Business Initiative Leading Development (BUILD) organised an online dialogue on paper pulp from whole jute plant (WJP): potential and way forward tentatively via zoom platform on Monday.
This discussion held among the concerned from Jute & Textile Ministry, Bangladesh Jute Research Institution (BJRI), Bangladesh Council of Scientific and Industrial Research (BCSIR), Bangladesh Jute Mills Corporation(BJMC), and representative of private paper and paper products producers, reads a press release.
In welcome speech, BUILD Chairperson Mr Abul Kasem Khan highlighted on the BUILD's meeting with the Minister of Textiles and Jute on 24 February, regarding an initiative on producing paper pulp from whole jute plant.
He said that this dialogue will focus on the scope of commercialisation of paper pulp from whole jute plant, developing an ecosystem, bringing changes in existing policy, developing a jute pulp and paper act and so on keeping in mind the sustainable development fund and climate change issue.
BUILD CEO Ms. Ferdaus Ara Begum presented the key note on reviving the past glory of jute: jute-based pulp and paper for industrial diversification.
She said that pulp, the number one raw material for producing paper, is presently imported and produced locally from recycled waste paper quality of which is not very good. Green jute-based pulp can meet the increasing local and export demand.
China and European Union are closing their paper mills because of higher production cost and environmental reasons. Therefore, Bangladesh can grab the opportunity, she added.
Mohammad Abul Kalam, NDC, additional secretary of textile ministry, appreciated the good efforts and the keynote paper said that a professional approach is required for this initiative. At the same time, economic viability of using whole jute plant needs to be considered. Getting 40% outcome from 100% input is seemed not as profitable aspect. On the other hand, industries need to get out of the infant industry concept.
Former Director General of Bangladesh Jute Research Institute (BJRI) Dr Md MonjurulAlam agreed with BUILD presentation and said that in that respect BJRI is working for production of this annual plant within the shortest possible time (from 120 to at least 90 days) so that number of products can be increased.
He also said that cottage industries can be developed locally to run industries of paper pulp manufacturing from whole jute plant. This needs huge production as 8 lac hectre land cannot fulfil the current paper demand.
Dr Sarwar Jahan, director of BCSIR, said that it is not feasible to run the small-scale pulp industries because whole jute plant-based pulp will cost more than USD 1100 per ton. The environmental issue needs to be focused as it will be hard to do the chemical recovery from these industries if it is too small. Furthermore, existing technology needs to be more cost-effective.
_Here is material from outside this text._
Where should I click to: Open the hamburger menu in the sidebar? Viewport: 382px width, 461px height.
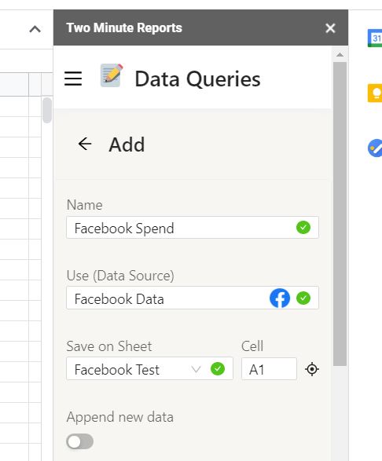[x=73, y=79]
Mr Babul Chandra Roy, former director (marketing), Bangladesh Jute Mills Corporation, said that a study was conducted in 2017 on this issue. He presented some of the study findings. He suggested that stem or core of low-grade jute should not be used. Whole jute plant can be used for paper pulp production. A pilot and feasibility study is required to see the benefits of this initiative.
Dr Ghulam Mohiuddin, former director & principal scientific officer, Chemistry and Bio-chemistry Division, Bangladesh Jute Research Institute (BJRI) talked about the NSAQ process and Bioprocess of pulping. In both cases, chemical requirements became lower. In the case of using Enzyme, the processes become cost-effective.
Mr Mustafizur Rahman, deputy managing director, Bashundhara Paper Mills Ltd. said that the capacity of producing high-quality paper needs to be increased. It is required to produce paper with 90% brightness.
Dr Mamunur Rashid, consultant, Magura Paper Mills said, "We can go for bioprocess as it will facilitate production of paper of 70%-73% brightness. Use of Enzyme and APMP is required to use whole jute plant in paper pulp manufacturing."